→ Assignment
Copy the data exactly as it appears, and do not include any pictures.

Start of Block

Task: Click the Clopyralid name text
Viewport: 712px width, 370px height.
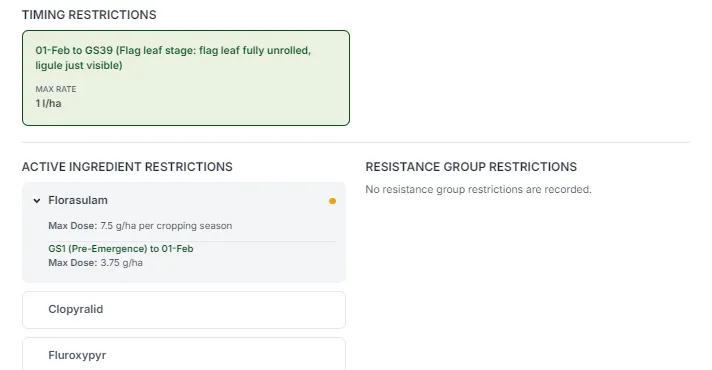Action: [76, 309]
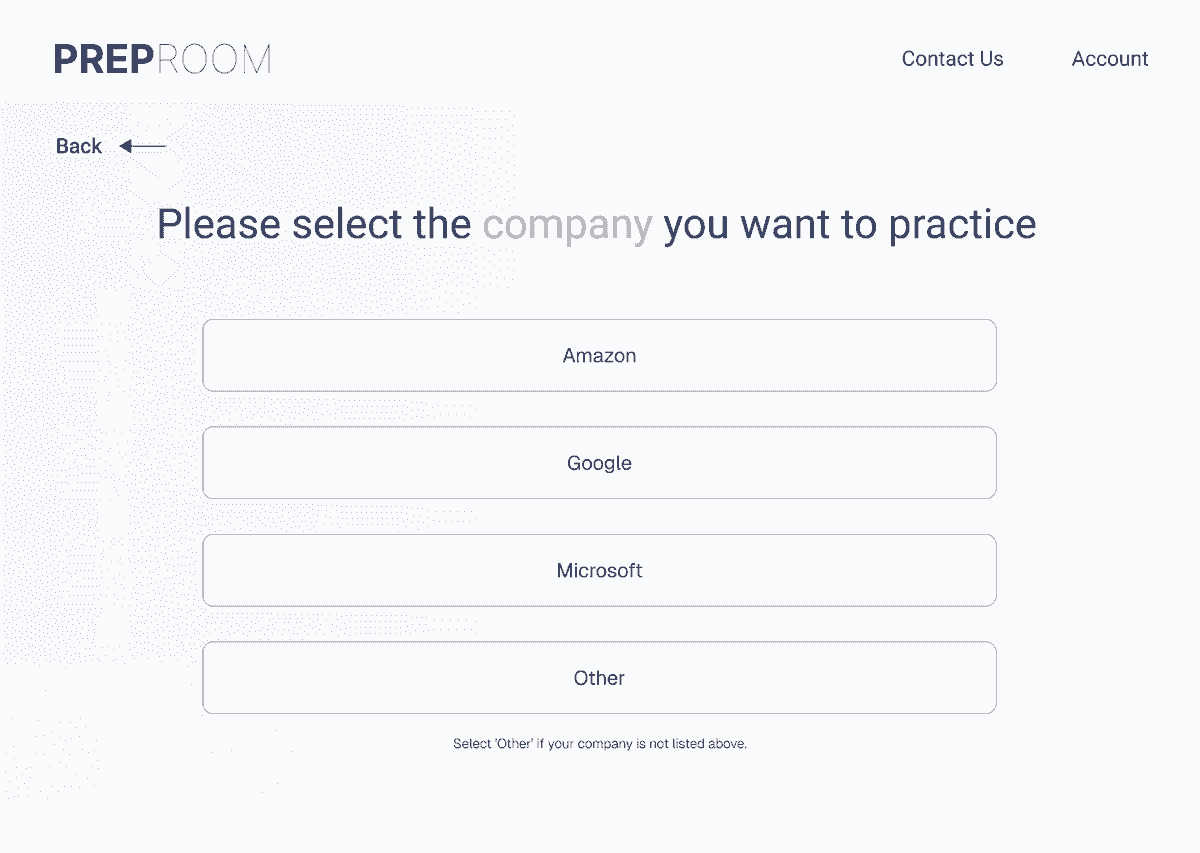Screen dimensions: 1200x853
Task: Go back using the Back link
Action: (x=79, y=146)
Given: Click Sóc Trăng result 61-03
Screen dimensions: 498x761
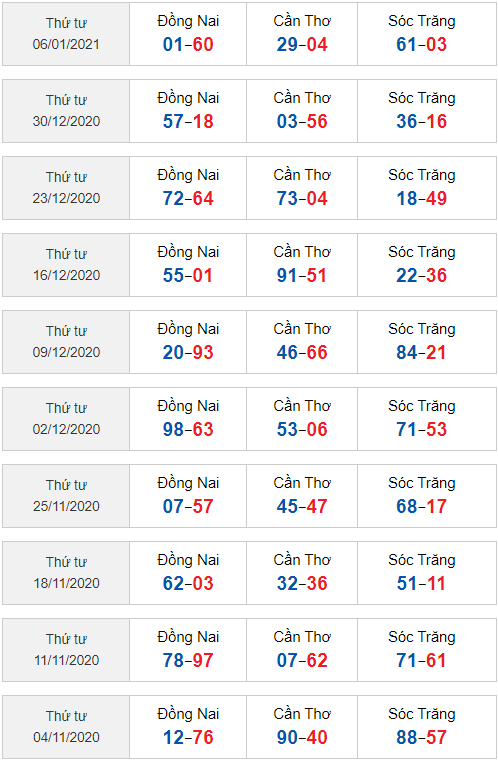Looking at the screenshot, I should click(x=421, y=45).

End of Block

→ Problem solution
Task: Click the Clopyralid name text
Viewport: 712px width, 370px height.
Action: [76, 309]
Screen dimensions: 1200x853
Task: Go back using the Back link
Action: (x=79, y=146)
Given: Click Sóc Trăng result 61-03
Screen dimensions: 498x761
Looking at the screenshot, I should click(x=421, y=45).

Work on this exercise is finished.